[Mlir-commits] [mlir] [mlir][ArmSME] Switch to an attribute-based tile allocation scheme (PR #73253)

Thu Nov 30 02:50:32 PST 2023

================
@@ -162,125 +230,67 @@ def ArmSME_CombiningKindAttr : EnumAttr<ArmSME_Dialect, CombiningKind,
 class ArmSME_Op<string mnemonic, list<Trait> traits = []> :
   Op<ArmSME_Dialect, mnemonic, traits> {}
 
-def CastTileToVector : ArmSME_Op<"cast_tile_to_vector", [Pure, TileElementWidthMatchesTileID]> {
-  let summary = "Cast from tile id to 2-d scalable vector type";
+def GetTileOp : ArmSME_Op<"get_tile", [ArmSMETileOpInterface]> {
+  let summary = "Returns a SME virtual tile";
   let description = [{
-    A `cast_tile_to_vector` operation does a cast from a tile id to a 2-d
-    scalable vector type, which represents an SME "virtual tile". This would
-    normally be used when lowering operations that return "virtual tile" vector
-    types to model the output. This is required to preserve dataflow as SME
-    intrinsics have no return values.
+    Allocates a new SME "virtual tile" within a function. The contents of the
+    tile returned from this operation are undefined.
 
-    Example:
+    Example 1:
 
-    Input:
     ```mlir
-    %tile = vector.load %mem1[%c0] : memref<?xi32>, vector<[4]x[4]xi32>
-    vector.store %tile, %mem2[%c0] : memref<?xi32>, vector<[4]x[4]xi32>
+    // Allocate an 8-bit element "virtual tile"

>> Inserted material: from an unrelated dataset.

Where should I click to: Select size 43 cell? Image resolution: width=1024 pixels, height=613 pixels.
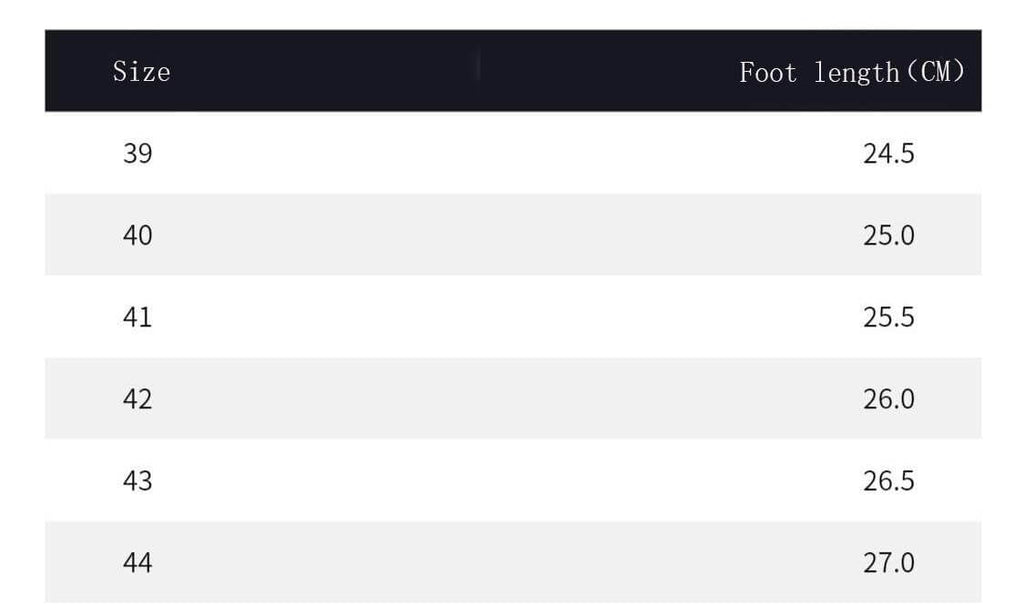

+    %za0_b = arm_sme.get_tile: vector<[16]x[16]xi8>
     ```
 
-    After lowering `vector.load`:
+    Example 2:
+
     ```mlir
-    %tile_id = arm_sme.get_tile_id : i32
-    scf.for %vnum = %c0 to %num_vectors step %c1 {
-      // ...
-      "arm_sme.intr.ld1w.horiz"(%pg, %ptr, %tile_id, %vnum) : (vector<[4]xi1>, !llvm.ptr, i32, i32) -> ()
-    }
-    %tile = arm_sme.cast_tile_to_vector %tile_id : i32 to vector<[4]x[4]xi32>
-    vector.store %tile, %mem2[%c0] : memref<?xi32>, vector<[4]x[4]xi32>
+    // Allocate two 16-bit element "virtual tiles"

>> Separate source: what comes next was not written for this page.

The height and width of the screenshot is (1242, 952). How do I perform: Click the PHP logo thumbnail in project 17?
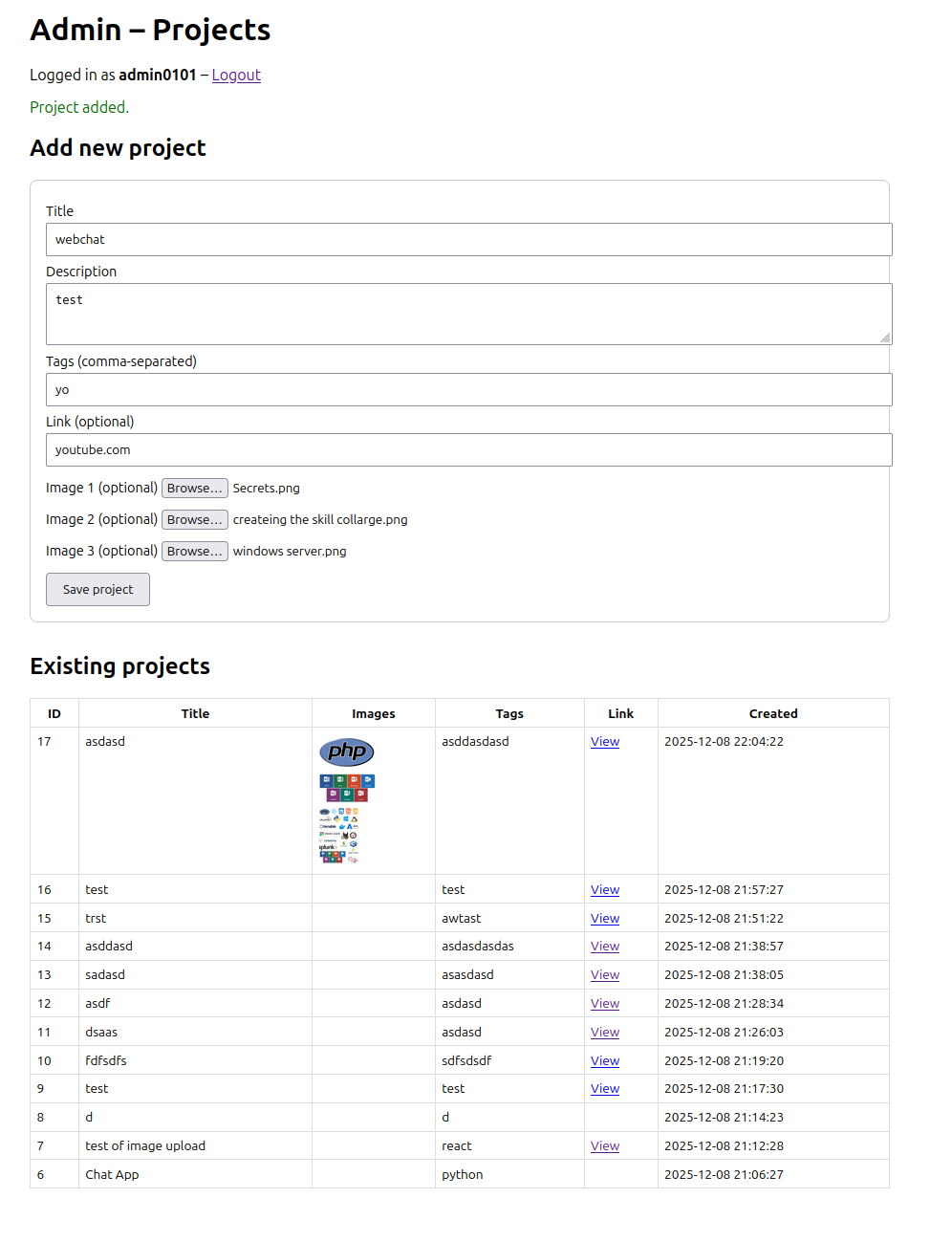346,752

+    %za0_h = arm_sme.get_tile : vector<[8]x[8]xi16>
+    %za1_h = arm_sme.get_tile : vector<[8]x[8]xi16>
     ```
 
-    In the example above, the `vector.load` can't be replaced with an SME
-    intrinsic that has no outputs since it is used by the `vector.store`.

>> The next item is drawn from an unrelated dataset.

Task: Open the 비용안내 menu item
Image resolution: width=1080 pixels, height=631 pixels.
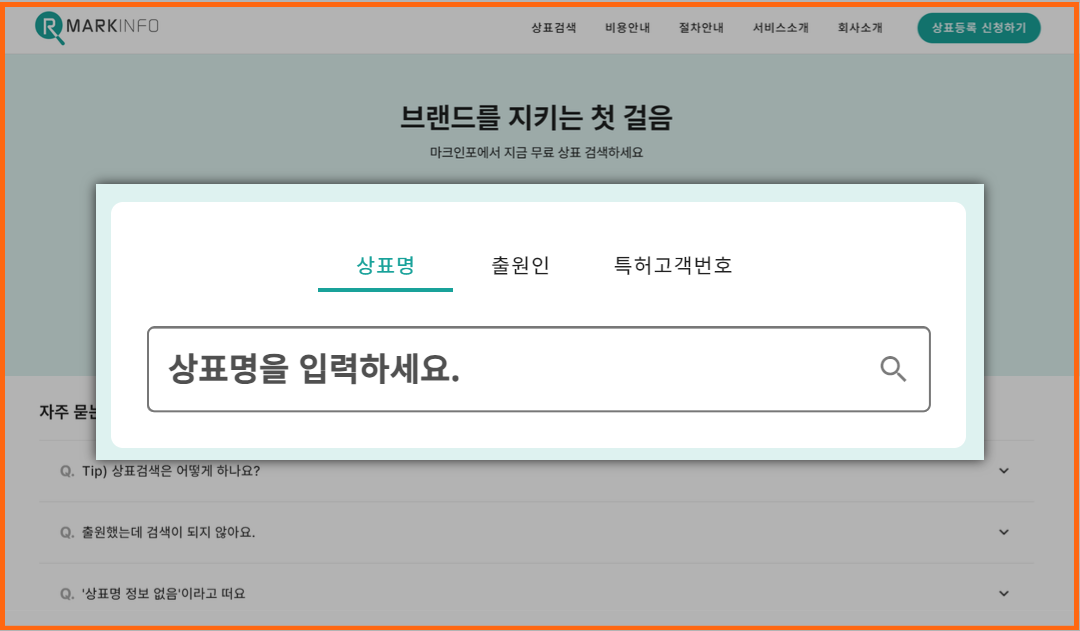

-    However, by inserting a `cast_tile_to_vector` op after the load intrinsics
-    the `vector.load` can be replaced. This enables "local" rewrites on
-    individual vector ops, rather than "global" rewrites that would have to
-    look at the vector op uses and also lower them.
-
-    Canonicalization will look through `arm_sme.cast_tile_to_vector` and fold
-    the cast away if it comes from a `arm_sme.cast_vector_to_tile`.
-  }];
-  let arguments = (ins TileID:$tile_id);
-  let results = (outs SMETile:$vector);
-  let assemblyFormat =
-    "$tile_id attr-dict `:` type($tile_id) `to` type($vector)";
-  let hasCanonicalizeMethod = 1;
-}
-
-def CastVectorToTile : ArmSME_Op<"cast_vector_to_tile", [Pure, TileElementWidthMatchesTileID]> {
-  let summary = "Cast from 2-d scalable vector type to tile id";
-  let description = [{
-    A `cast_vector_to_tile` operation does a cast from a 2-d scalable vector
-    type, which represents an SME "virtual tile", to a tile id. This is
-    required to preserve dataflow as the SME intrinsics have no return values.
-
-    Example:
-
-    Input:
+    Example 3:
     ```mlir
-    %tile = vector.load %mem1[%c0] : memref<?xi32>, vector<[4]x[4]xi32>
-    vector.store %tile, %mem2[%c0] : memref<?xi32>, vector<[4]x[4]xi32>
+    // Allocate an 128-bit element "virtual tile"
+    %za0_q = arm_sme.get_tile : vector<[1]x[1]xi128>
     ```
+  }];
 
-    After lowering `vector.store`:
-    ```mlir
-    %tile = vector.load %mem1[%c0] : memref<?xi32>, vector<[4]x[4]xi32>
-    scf.for %vnum = %c0 to %num_vectors step %c1 {
-      // ...
-      %tile_id = arm_sme.cast_vector_to_tile %tile : (vector<[4]x[4]xi32>) -> i32
-      "arm_sme.intr.st1w.horiz"(%pg, %ptr, %tile_id, %vnum) : (vector<[4]xi1>, !llvm.ptr, i32, i32) -> ()
+  let results = (outs SMETile:$tile);
+  let assemblyFormat = "attr-dict `:` type($tile)";
+
+  let extraClassDeclaration = [{
+    VectorType getTileType() {
+      return ::llvm::cast<VectorType>(getTile().getType());
     }
-    ```
 
-    Canonicalization will look through `arm_sme.cast_vector_to_tile` and fold
-    the cast away if it comes from a `arm_sme.cast_tile_to_vector`.
+    std::optional<arm_sme::ArmSMETileType> getAllocatedTileType() {
+      return arm_sme::getSMETileType(getTileType());
+    }
   }];
-  let arguments = (ins SMETile:$vector);
-  let results = (outs TileID:$tile_id);
-  let assemblyFormat =
-    "$vector attr-dict `:` type($vector) `to` type($tile_id)";
-  let hasCanonicalizeMethod = 1;
 }
 
-def GetTileID : ArmSME_Op<"get_tile_id"> {
-  let summary = "Returns an SME \"virtual tile\" id";
+def MaterializeSSATileOp : ArmSME_Op<"materialize_ssa_tile", [Pure]> {
+  let summary = "SME tile placeholder";
   let description = [{
-    A `get_tile_id` operation returns a scalar integer representing an SME
-    "virtual tile" id. The bitwidth of the scalar indicates the element
-    bitwidth of the "virtual tile".
+    A placeholder to preserve dataflow while lowering to SME intrinsics (which
+    do not take or return SME virtual tile values). This operation is intended
+    to be DCE'd once all ArmSME operations have been lowered.
----------------
MacDue wrote:

This is not used to pass state, it's just used to replace arm_sme ops (that take and return tile values), with arm_sme intrinsics that only take a tile_id. The point is after all arm_sme ops have been lowered to intrinsics the `arm_sme.materialize_ssa_tile` ops (which don't do anything other than act as a placeholder to allow incremental rewrites, like unrealized conversion cast), become dead code and fold away. 

https://github.com/llvm/llvm-project/pull/73253